Give back exactly the stretch of data below from the line holding "PLAY (89, 8)" through the line holding "Архив (133, 1211)", both ends included, and leave the remaining lines out.

*** Block opens ***

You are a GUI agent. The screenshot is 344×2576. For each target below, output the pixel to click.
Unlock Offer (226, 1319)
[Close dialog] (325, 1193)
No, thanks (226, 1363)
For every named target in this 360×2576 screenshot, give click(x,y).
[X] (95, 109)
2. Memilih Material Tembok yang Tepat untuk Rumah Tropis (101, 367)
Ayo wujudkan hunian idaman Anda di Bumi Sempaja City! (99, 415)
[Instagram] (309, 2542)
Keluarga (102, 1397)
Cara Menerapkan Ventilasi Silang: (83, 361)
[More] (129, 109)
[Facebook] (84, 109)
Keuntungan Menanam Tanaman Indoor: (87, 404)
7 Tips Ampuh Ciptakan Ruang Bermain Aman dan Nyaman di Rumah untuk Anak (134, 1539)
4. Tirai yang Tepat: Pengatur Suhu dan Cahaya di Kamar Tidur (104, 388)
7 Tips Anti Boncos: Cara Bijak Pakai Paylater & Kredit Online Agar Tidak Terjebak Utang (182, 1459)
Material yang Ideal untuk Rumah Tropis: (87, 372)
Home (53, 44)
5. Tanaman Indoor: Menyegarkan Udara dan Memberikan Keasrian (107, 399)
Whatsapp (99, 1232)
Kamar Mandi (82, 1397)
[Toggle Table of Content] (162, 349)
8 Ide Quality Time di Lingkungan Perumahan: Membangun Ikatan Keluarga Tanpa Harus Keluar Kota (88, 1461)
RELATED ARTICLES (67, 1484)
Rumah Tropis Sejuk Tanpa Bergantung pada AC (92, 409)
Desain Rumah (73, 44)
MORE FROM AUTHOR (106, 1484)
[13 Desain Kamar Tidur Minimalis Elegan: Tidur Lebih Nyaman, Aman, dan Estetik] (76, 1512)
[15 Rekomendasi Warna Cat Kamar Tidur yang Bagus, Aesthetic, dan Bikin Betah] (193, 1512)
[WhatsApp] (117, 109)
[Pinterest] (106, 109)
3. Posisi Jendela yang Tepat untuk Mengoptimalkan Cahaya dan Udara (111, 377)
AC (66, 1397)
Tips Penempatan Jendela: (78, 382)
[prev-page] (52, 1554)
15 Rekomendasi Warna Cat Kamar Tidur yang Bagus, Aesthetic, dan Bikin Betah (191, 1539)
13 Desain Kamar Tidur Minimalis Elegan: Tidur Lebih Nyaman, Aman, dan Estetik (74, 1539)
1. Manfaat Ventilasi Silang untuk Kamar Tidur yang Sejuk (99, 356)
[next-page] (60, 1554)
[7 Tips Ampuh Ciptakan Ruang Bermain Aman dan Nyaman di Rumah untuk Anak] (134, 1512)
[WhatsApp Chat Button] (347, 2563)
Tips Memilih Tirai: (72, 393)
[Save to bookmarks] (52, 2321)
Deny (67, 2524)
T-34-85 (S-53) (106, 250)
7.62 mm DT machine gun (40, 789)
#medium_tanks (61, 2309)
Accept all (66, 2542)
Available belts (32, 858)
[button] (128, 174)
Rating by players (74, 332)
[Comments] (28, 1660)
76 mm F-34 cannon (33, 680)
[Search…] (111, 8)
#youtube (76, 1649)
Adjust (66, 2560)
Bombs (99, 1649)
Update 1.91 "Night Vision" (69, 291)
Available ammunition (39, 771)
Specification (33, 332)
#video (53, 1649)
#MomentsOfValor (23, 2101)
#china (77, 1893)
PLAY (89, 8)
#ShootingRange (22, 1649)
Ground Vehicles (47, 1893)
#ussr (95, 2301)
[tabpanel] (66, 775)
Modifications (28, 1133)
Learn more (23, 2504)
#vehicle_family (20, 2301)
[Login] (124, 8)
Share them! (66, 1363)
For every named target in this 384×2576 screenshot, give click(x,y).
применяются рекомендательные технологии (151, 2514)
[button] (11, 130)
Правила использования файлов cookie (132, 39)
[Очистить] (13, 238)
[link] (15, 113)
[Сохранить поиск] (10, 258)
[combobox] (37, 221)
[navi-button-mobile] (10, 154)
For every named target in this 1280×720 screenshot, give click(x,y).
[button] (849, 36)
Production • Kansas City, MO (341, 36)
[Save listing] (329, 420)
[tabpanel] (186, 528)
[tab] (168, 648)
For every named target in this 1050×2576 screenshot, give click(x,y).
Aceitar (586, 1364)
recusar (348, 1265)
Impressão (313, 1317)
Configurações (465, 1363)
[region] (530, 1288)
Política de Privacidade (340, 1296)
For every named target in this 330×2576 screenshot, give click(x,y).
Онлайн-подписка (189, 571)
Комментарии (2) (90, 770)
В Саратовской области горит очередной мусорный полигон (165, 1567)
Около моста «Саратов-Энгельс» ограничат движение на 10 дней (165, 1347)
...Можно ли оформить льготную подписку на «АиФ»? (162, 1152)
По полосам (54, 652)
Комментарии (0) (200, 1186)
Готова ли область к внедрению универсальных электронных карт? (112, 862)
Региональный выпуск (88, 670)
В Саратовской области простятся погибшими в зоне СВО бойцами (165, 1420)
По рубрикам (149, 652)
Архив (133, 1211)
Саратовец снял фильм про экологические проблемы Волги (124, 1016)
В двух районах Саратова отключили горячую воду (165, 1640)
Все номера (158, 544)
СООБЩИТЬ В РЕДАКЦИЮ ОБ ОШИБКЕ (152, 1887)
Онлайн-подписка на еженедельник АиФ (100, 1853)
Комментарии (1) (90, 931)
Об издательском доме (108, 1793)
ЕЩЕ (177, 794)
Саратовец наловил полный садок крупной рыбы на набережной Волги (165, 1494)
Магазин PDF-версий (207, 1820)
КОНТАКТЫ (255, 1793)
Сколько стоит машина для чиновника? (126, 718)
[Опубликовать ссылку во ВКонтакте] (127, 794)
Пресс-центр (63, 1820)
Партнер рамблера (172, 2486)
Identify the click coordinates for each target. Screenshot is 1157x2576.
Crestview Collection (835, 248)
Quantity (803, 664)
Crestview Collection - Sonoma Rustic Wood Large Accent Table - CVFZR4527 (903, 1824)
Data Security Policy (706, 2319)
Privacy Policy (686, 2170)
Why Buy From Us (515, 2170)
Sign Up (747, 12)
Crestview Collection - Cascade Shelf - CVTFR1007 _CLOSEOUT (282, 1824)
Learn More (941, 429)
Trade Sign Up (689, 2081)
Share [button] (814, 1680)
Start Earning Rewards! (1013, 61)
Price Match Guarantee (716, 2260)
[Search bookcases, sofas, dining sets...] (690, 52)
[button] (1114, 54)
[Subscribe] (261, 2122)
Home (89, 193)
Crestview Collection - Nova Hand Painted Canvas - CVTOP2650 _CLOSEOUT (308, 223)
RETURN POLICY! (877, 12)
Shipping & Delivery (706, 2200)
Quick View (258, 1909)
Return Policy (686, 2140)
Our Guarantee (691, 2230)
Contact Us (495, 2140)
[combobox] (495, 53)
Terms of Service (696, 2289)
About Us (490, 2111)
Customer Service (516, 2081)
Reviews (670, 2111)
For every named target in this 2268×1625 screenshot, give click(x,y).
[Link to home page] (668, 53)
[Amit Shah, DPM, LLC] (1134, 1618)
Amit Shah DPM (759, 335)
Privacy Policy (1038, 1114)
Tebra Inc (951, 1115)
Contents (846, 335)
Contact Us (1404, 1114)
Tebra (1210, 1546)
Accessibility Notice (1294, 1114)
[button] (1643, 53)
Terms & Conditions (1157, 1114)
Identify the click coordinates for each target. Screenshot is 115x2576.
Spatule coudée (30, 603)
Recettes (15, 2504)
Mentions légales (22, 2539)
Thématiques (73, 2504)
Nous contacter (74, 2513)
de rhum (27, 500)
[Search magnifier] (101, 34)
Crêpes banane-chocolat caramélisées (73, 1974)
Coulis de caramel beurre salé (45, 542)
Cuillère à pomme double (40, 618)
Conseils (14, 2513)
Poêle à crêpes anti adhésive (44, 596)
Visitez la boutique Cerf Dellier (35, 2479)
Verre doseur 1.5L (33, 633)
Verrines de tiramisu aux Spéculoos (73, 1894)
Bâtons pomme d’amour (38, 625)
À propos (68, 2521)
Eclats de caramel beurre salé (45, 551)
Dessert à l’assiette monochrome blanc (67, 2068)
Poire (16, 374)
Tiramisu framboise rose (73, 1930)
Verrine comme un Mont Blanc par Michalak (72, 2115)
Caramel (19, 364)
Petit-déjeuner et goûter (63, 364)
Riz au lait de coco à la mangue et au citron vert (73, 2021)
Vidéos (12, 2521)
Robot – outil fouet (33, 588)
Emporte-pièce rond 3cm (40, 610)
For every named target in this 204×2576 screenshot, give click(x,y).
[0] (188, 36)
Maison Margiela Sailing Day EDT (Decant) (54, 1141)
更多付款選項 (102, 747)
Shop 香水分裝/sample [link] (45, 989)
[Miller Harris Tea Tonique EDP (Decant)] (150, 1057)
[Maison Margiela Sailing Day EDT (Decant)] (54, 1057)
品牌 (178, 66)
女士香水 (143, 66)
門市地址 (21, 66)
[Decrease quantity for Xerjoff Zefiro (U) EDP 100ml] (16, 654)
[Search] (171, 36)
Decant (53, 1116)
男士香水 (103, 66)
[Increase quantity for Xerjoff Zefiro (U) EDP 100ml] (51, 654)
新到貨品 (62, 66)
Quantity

*** Block closes ***

**EXERCISE RESPONSE:**
PLAY (89, 8)
#ShootingRange (22, 1649)
Ground Vehicles (47, 1893)
#ussr (95, 2301)
[tabpanel] (66, 775)
Modifications (28, 1133)
Learn more (23, 2504)
#vehicle_family (20, 2301)
[Login] (124, 8)
Share them! (66, 1363)
For every named target in this 384×2576 screenshot, give click(x,y).
применяются рекомендательные технологии (151, 2514)
[button] (11, 130)
Правила использования файлов cookie (132, 39)
[Очистить] (13, 238)
[link] (15, 113)
[Сохранить поиск] (10, 258)
[combobox] (37, 221)
[navi-button-mobile] (10, 154)
For every named target in this 1280×720 screenshot, give click(x,y).
[button] (849, 36)
Production • Kansas City, MO (341, 36)
[Save listing] (329, 420)
[tabpanel] (186, 528)
[tab] (168, 648)
For every named target in this 1050×2576 screenshot, give click(x,y).
Aceitar (586, 1364)
recusar (348, 1265)
Impressão (313, 1317)
Configurações (465, 1363)
[region] (530, 1288)
Política de Privacidade (340, 1296)
For every named target in this 330×2576 screenshot, give click(x,y).
Онлайн-подписка (189, 571)
Комментарии (2) (90, 770)
В Саратовской области горит очередной мусорный полигон (165, 1567)
Около моста «Саратов-Энгельс» ограничат движение на 10 дней (165, 1347)
...Можно ли оформить льготную подписку на «АиФ»? (162, 1152)
По полосам (54, 652)
Комментарии (0) (200, 1186)
Готова ли область к внедрению универсальных электронных карт? (112, 862)
Региональный выпуск (88, 670)
В Саратовской области простятся погибшими в зоне СВО бойцами (165, 1420)
По рубрикам (149, 652)
Архив (133, 1211)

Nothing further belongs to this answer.